Marseille
Thou fair Marseilles, who openest on the sea Thy haughty eyes and gazest languidly, As though naught else were worthy to behold...
Frédéric Mistral
Marseilles
Thou fair Marseilles, who openest on the sea
Thy haughty eyes and gazest languidly,
As though naught else were worthy to behold,
And, though the winds rage, dreamest but of gold,
When Lazarus preached to thee, thou didst begin
Those eyes to close, and see the night within,
And to the fountain of l'Huveaune speeding,
The source whereof Magdaleue's tears were feeding,
Didst wash thy sins away; and in this hour
Art proud once more; but other storms may lower.
Forget not, then, amid thy revelries,
Whose tears they are that bathe thine olive-trees!
The Suitors
When violets are blue in the blue shadows
Of the o'erhanging trees,
The youth who stray in pairs about the meadows
Are glad to gather these.
When peace descends upon the troubled Ocean,
And he his wrath forgets,
Flock from Martigue the boats with wing-like motion,
The fishes fill the nets.
And when the girls of Crau bloom into beauty
(And fairer earth knows not).
Aye are there suitors ready for their duty
In castle and in cot.
La Crau
And now she passes
Curlews in flocks asleep amid the grasses
Under the oaks, who, roused from slumber soft,
Arise in haste, and wing their flight aloft
Over the sad and barren plain; and all
Together "Cour'li! cour'li ! cour'li!" call,
Until the Dawn, with her dew-glittering tresses,
From mountain-top to level slow progresses.

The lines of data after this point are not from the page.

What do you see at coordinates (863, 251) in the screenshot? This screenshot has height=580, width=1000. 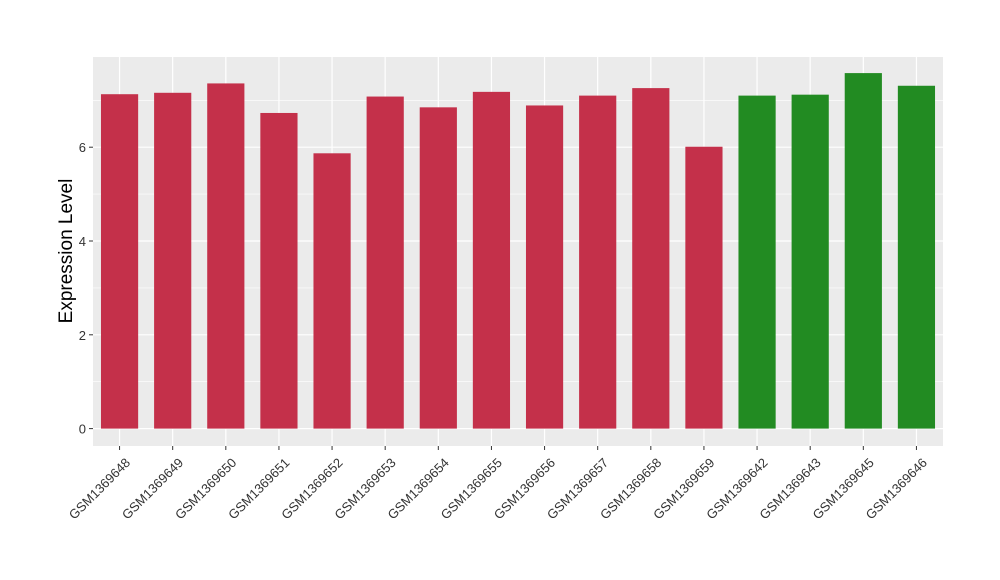 I see `bar-GSM1369645` at bounding box center [863, 251]. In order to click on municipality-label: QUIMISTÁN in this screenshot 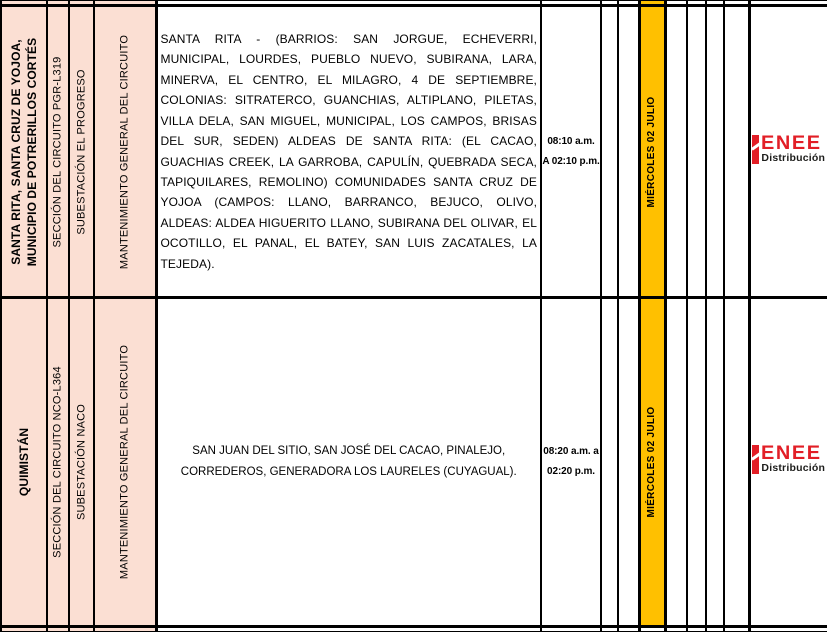, I will do `click(24, 462)`.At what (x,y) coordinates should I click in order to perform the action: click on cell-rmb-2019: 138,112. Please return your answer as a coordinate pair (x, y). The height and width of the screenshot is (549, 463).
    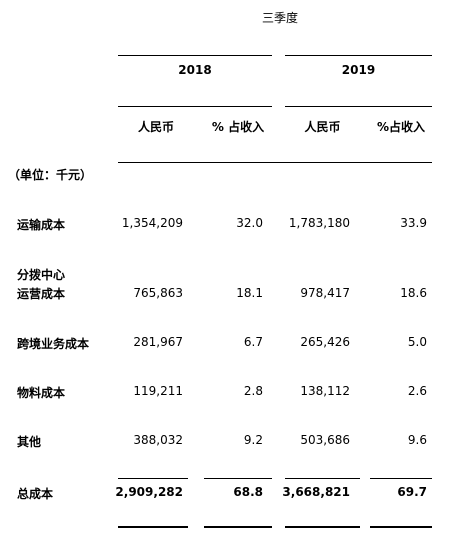
    Looking at the image, I should click on (325, 391).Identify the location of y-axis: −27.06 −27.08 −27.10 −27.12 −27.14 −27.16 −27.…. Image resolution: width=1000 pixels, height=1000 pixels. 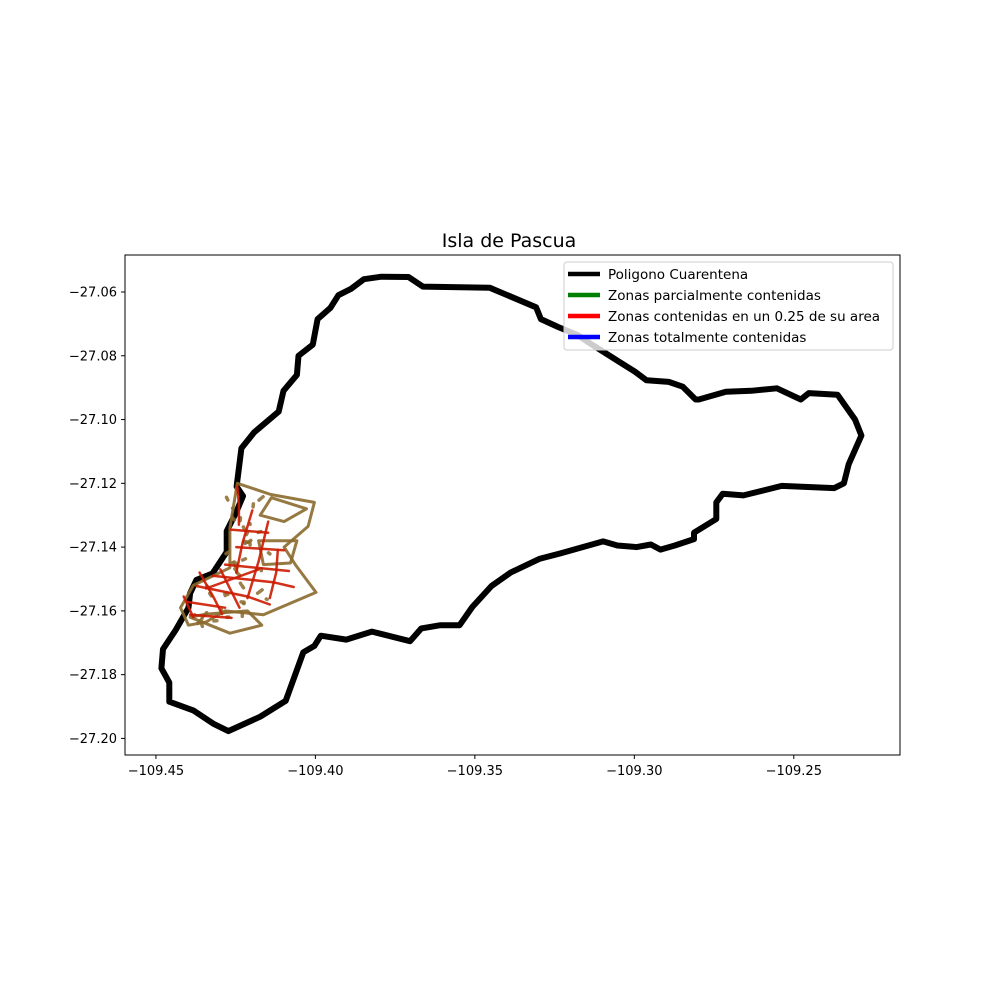
(97, 516).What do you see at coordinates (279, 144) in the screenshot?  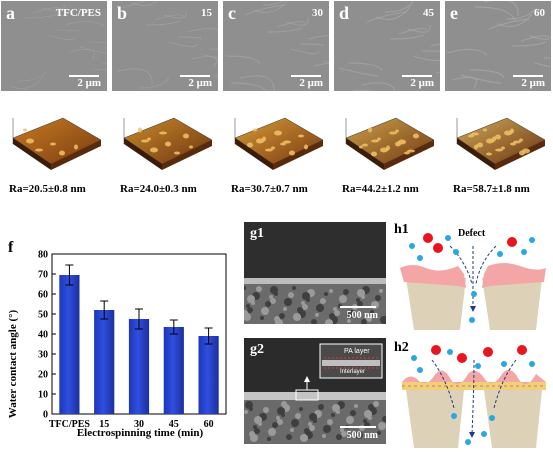 I see `afm-surface-c` at bounding box center [279, 144].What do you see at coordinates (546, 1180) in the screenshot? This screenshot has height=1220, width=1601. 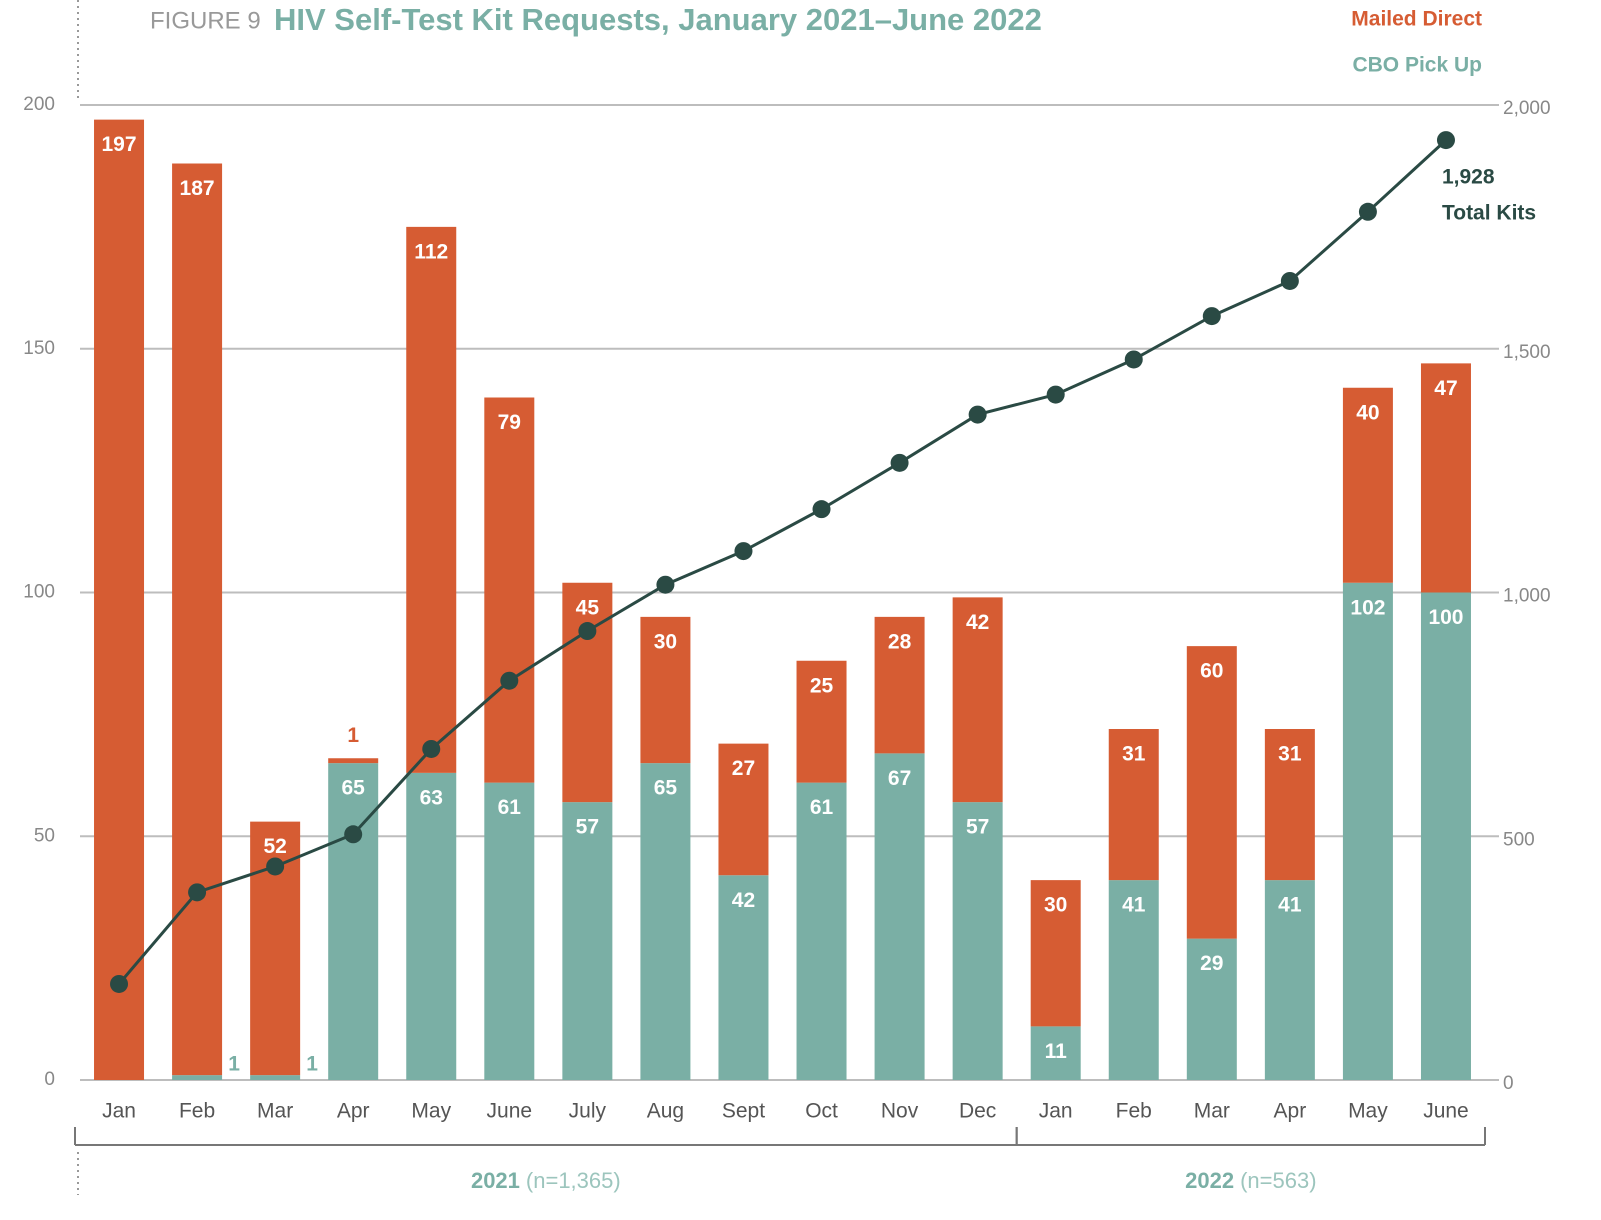 I see `group-label: 2021 (n=1,365)` at bounding box center [546, 1180].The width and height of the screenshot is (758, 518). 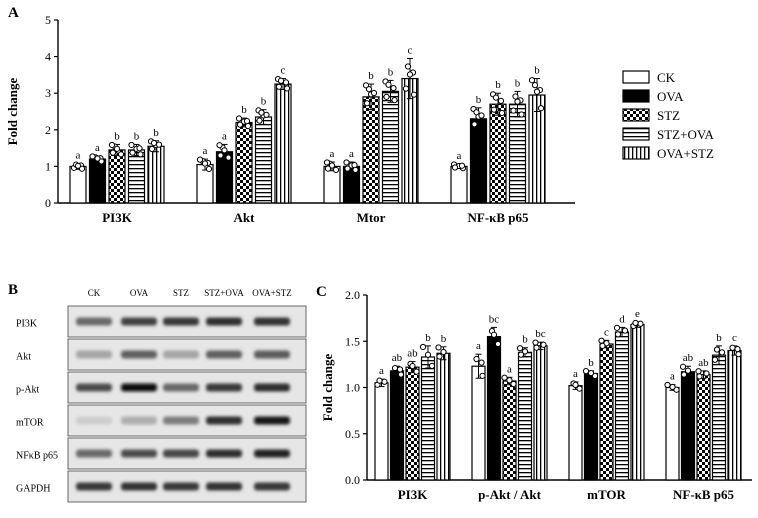 I want to click on category-label: PI3K, so click(x=414, y=494).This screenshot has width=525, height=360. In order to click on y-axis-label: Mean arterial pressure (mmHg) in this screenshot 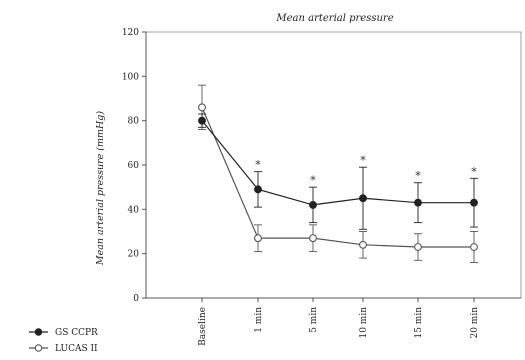, I will do `click(100, 188)`.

Sweetly saluted by the tufted lark,
Soaring and singing o'er the caverns dark
In the great hills, whose pinnacles each one
Appear to sway before the rising sun.
Then was revealed La Crau, the bare, the waste,
The rough with stones, the ancient, and the vast,
Whose proud old giants, if the tale be true,
Once dreamed, poor fools, the Almighty to subdue
With but a ladder and their shoulders brave;
But He them 'whelmed in a destroying wave.
Already had the rebels dispossest
The Mount of Victory of his tall crest,
Lifted with lever from its place; and sure
They would have heaped it high upon Ventour,
As they had piled the rugged escarpment
They from the Alpine range had earlier rent.
But God his hand extended o'er the plain:
The northwest wind, thunder, and hurricane
He loosed; and these arose like eagles three
From mountain clefts and caverns and the sea,
Wrapped in thick fog, with fury terrible.
And on the marble pile together fell.
Then were the rude Colossi overthrown;
And a dense covering of pudding-stone
Spread o'er La Crau, the desolate, the vast.
The mute, the bare to every stormy blast;
Who wears the hideous garment to this day.
Meanwhile Mireio farther speeds away
From the home-lands, while the sun's ardent glare
Makes visible all round the shimmering air;
And shrill cicalas, grilling in the grass.
Beat madly evermore their tiny brass.
Nor tree for shade was there, nor any beast:
The many flocks that in the winter feast
On the short, savory grasses of the moor,
Had climbed the Alps, where airs are cool and pure.
And pastures fadeless. Yet the maid doth fly
Under the pouring fire of a June sky, —
Fly, fly, like lightning. Lizards large and gray
Peep from their holes, and to each other say:
"She must be mad who thus the shingle clears,
Under a heat that sets the junipers
A-dancing on the hills; on Crau, the sands."
The praying mantes lift beseeching hands,
"Return, return, O pilgrim!" murmuring,
"For God hath opened many a crystal spring;
"And shady trees hath planted, so the rose
To save upon your cheeks. Why, then, expose
Your brow to the unpitying summer heat?"
Vainly as well the butterflies entreat.
For her the wings of love, the wind of faith,
Bear on together, as the tempest's breath
White gulls astray over the briny plains
Of Agui-Morto. Utter saduess reigns
In scattered sheep-cots of their tenants left.
And overrun with salicorne. Bereft
In the hot desert, seemed the maid to wake,
And see nor spring nor pool her thirst to slake.